:: Recorded data ::
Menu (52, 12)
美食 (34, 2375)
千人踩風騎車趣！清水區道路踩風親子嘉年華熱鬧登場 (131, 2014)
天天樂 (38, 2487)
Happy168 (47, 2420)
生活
:::
- Work item -
All records must be repeated exactly, with none skipped.

- Expected answer -
Menu (52, 12)
美食 (34, 2375)
千人踩風騎車趣！清水區道路踩風親子嘉年華熱鬧登場 (131, 2014)
天天樂 (38, 2487)
Happy168 (47, 2420)
生活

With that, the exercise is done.